Stored dataset items

= Beginning of Section =

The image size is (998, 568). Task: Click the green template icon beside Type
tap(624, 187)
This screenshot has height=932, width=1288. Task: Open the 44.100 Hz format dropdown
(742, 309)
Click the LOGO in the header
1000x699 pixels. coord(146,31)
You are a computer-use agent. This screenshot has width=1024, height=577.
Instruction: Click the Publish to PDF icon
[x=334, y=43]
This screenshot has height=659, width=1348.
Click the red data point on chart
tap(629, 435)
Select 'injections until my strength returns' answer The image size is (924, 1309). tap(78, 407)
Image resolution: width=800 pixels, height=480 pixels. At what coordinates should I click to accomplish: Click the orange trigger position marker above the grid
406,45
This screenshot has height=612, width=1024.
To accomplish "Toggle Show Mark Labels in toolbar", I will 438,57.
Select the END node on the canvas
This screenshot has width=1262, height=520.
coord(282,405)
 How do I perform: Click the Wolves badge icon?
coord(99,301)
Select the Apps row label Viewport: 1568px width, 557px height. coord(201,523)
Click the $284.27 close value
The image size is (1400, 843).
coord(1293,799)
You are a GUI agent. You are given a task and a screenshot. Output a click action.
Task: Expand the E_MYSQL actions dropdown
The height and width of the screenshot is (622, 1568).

= End of Section =

** THE PROBLEM **
What lines in the data hold the word "agent"? Return them.

** OUTPUT **
You are a computer-use agent. This screenshot has width=1024, height=577.
You are a GUI agent. You are given a task and a screenshot. Output a click action.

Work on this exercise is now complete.